**SUPPLIED INFORMATION**
__________
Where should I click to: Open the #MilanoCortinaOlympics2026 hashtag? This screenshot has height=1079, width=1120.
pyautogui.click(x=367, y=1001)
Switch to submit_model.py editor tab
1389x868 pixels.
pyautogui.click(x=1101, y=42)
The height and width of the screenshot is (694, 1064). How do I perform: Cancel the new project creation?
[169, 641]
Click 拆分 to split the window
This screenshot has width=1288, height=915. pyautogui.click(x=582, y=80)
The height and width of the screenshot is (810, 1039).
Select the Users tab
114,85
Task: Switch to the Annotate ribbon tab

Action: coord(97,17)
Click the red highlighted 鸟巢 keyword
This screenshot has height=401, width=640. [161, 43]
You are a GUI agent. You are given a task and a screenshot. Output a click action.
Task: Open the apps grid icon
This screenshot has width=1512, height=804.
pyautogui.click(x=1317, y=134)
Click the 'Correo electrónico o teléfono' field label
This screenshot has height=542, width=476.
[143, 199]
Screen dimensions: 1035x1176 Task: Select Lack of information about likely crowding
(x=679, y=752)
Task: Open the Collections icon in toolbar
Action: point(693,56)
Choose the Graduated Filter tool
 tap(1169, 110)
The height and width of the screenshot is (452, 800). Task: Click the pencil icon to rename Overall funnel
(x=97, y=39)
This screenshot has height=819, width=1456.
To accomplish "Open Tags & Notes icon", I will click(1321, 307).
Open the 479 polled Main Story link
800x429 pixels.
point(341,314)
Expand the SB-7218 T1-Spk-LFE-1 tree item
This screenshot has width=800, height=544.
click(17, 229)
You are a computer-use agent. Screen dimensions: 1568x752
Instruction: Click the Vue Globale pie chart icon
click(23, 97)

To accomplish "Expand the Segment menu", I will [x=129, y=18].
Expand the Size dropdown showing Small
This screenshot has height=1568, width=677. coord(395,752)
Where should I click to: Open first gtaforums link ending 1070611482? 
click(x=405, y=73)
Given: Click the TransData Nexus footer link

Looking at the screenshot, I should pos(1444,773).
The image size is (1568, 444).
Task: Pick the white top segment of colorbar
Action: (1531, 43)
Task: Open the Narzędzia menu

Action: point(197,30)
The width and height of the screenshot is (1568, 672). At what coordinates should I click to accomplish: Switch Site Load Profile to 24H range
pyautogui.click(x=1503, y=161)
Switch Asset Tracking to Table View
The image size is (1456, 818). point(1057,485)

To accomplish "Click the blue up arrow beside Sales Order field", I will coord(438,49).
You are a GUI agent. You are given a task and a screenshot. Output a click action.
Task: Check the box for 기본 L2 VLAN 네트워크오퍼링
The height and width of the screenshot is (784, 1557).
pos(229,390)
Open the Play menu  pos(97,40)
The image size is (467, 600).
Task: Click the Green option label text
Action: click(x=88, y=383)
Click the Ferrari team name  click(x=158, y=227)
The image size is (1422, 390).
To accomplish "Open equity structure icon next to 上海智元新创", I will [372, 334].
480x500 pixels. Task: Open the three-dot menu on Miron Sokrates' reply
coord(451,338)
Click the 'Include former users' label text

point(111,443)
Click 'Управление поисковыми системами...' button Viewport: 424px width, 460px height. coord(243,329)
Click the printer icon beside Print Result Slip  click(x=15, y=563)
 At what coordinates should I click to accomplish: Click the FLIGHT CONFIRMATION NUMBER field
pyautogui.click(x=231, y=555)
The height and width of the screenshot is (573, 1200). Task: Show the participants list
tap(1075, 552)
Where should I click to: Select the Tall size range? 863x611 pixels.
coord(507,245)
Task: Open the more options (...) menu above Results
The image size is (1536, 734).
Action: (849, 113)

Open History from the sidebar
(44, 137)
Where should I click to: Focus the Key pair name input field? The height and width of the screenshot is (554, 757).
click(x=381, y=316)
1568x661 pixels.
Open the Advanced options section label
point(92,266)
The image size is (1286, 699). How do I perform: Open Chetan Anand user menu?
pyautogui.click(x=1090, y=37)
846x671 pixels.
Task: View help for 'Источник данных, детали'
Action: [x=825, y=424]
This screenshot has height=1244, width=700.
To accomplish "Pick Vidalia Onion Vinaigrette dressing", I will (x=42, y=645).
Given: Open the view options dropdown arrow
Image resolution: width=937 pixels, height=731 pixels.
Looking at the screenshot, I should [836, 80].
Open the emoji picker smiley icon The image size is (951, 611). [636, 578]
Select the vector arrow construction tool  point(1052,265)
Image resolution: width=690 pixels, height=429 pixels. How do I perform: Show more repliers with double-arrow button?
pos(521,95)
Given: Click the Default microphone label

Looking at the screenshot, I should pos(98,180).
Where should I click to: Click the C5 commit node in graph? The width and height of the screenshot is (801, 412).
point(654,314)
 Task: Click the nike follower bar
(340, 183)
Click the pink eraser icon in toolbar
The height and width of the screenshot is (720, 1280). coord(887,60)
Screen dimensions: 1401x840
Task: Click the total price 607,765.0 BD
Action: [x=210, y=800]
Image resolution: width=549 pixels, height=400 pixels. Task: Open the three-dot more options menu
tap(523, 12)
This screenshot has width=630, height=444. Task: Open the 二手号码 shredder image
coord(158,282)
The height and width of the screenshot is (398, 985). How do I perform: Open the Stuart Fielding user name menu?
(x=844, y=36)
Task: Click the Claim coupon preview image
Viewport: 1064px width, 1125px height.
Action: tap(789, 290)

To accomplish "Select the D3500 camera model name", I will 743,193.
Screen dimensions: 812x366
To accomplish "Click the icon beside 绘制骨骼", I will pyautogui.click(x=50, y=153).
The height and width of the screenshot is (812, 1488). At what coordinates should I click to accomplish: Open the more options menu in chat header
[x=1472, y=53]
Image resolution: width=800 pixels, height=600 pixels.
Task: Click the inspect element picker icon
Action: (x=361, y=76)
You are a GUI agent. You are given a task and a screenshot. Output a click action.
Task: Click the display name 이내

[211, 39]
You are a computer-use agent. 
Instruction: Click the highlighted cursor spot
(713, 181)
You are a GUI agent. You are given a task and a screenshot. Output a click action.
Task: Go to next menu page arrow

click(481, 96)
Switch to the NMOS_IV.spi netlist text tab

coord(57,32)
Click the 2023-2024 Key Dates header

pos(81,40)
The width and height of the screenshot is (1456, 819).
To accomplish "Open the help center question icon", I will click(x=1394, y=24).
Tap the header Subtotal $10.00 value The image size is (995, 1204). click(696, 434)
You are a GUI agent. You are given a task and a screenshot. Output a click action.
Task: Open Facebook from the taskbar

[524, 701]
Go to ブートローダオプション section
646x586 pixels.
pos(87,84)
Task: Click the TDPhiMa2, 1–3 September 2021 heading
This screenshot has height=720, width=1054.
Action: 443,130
__________
How many lines of the listing above contain the string "toolbar", with case counting? Reply with the number alone.

**EXERCISE RESPONSE**
2